História de crianças sobreviventes da ditadura argentina vira livro comovente

No livro ‘Malmö, uma história argentina’, Mónica Szurmuk, professora da Universidade de San Martín, de Buenos Aires, conta detalhes da vida de três irmãos, que hoje moram na Suécia

O casal Vicenta Orrego e Julio Ramírez deixou o Paraguai durante a ditadura de Alfredo Stroessner no início dos anos 1970. Eles se mudaram para a Argentina, onde, poucos anos depois, conheceram em carne própria os horrores da ditadura argentina.

Antes do golpe militar de 1976, Vicenta e Julio tiveram três filhos: Carlos, Maria e Mariano. A construção de uma vida sonhada na Argentina começou a desabar quando Julio foi preso, no fim de 1974. Faltavam cerca de 15 meses para o golpe, mas o país já vivia os atos ilegais da chamada Tríplice A (Aliança Anticomunista Argentina), no governo de Isabelita Perón. “Foi ali que começou nosso caminho para o inferno”, disse María nas conversas, em 2024. As duas se encontraram em Copenhague, na Dinamarca, e seguiram juntas à casa de María, em Malmö, na Suécia.

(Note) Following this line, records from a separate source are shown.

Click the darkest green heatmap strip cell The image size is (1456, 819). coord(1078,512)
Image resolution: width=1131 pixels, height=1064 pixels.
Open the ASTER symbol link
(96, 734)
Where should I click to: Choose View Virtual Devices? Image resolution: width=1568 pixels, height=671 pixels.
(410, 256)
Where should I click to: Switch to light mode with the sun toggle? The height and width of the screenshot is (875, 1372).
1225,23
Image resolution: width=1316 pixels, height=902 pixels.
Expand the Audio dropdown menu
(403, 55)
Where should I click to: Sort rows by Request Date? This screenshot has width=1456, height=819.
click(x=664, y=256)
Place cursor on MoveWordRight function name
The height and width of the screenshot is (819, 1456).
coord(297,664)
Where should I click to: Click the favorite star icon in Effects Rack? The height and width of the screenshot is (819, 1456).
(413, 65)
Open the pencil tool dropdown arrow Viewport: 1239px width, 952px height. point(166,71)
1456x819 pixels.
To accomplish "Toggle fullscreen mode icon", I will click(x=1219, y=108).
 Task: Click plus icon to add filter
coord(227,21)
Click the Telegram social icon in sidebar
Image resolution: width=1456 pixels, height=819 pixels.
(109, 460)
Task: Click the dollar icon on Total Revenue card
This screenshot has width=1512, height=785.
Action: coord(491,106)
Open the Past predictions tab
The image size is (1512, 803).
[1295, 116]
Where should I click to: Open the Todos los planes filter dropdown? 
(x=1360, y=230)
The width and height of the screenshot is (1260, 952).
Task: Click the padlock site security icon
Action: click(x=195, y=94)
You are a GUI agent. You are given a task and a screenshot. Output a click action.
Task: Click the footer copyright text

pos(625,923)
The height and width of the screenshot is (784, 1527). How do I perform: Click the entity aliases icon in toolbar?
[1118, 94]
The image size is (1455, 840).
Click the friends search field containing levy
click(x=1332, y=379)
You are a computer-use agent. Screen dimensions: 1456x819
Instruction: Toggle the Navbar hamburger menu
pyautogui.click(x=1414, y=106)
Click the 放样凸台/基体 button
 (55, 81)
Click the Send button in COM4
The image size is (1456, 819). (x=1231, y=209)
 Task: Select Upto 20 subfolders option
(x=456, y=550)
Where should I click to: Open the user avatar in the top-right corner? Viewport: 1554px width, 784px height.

Mónica Szurmuk, autora de 'Malmö. Una historia argentina' (Foto: gentileza).

Nos fragmentos da obra ‘Malmö, una historia argentina’ (Malmö, uma história argentina, em tradução livre) tão bem escritos por Mónica Szurmuk, Vicenta recebe apoio de um sacerdote, após a prisão do marido. O sacerdote, porém, acaba assassinado. Ela também será morta pouco tempo depois, em 1977, diante dos filhos. Crianças pequenas, María, então com 4 anos, Carlos, com 5 anos, e Mariano, com dois anos, foram levados para uma espécie de orfanato da época, chamado ‘Hogar Casa de Belén’, definido por Szurmuk como “um verdadeiro centro clandestino de detenção”.

“Como se sente uma criança tão pequena quando a separam da mãe?”, indaga a escritora nas páginas de Malmö, editado por Sudamericana. Os irmãos Ramírez, tão pequenos, tão indefesos, tiveram seus nomes, suas identidades mudadas, assim como outras crianças levadas à ‘Casa de Belén’. Ali, o maltrato era frequente, incluindo torturas e violações, relata a pesquisadora. “Quantos (entre os adultos) ali sabiam o que acontecia? Quantos sabiam que havia filhos de desaparecidos políticos no lugar?”, questiona Szurmuk. A trama envolve os outros horrores que ocorreram na ditadura argentina com crianças, sem os pais e tratados sem amor e sem piedade.

Da prisão, o pai, Julio Ramírez, implorava por seus rebentos. Anos mais tarde, como tantos outros argentinos perseguidos pelos ditadores, ele se mudou para a Suécia, com apoio do braço de refugiados das Nações Unidas. Voltou para buscar os filhos pequenos graças a uma rede de solidariedade e apoio. A Suécia passou a ser o terceiro país de Julio Ramírez, mas já sem Vicenta Orrego. As crianças aprenderam sueco, cresceram. “A literatura me salvou”, contou María, que é pintora, à autora do livro que merece ser lido. O caso dos irmãos Ramírez foi parar nos tribunais, mas as lembranças das dores em carne própria estão em Malmö.

Os Ramírez voltaram algumas vezes à capital argentina. E María foi uma espécie de mensageira da esperança.

O trabalho de pesquisa, com entrevistas e expedientes da Justiça, o cuidado com as palavras e com a história a ser contada são características da autora, como demonstrou em outra de suas obras, que é a biografia do jornalista e escritor Alberto Gerchunoff (1883-1950). Seus títulos incluem o ‘Diccionario de estudios culturales latinoamericanos’ e ‘Narrativas de viaje de mujeres en Argentina’. Malmö tem também alguns dos caminhos da própria autora.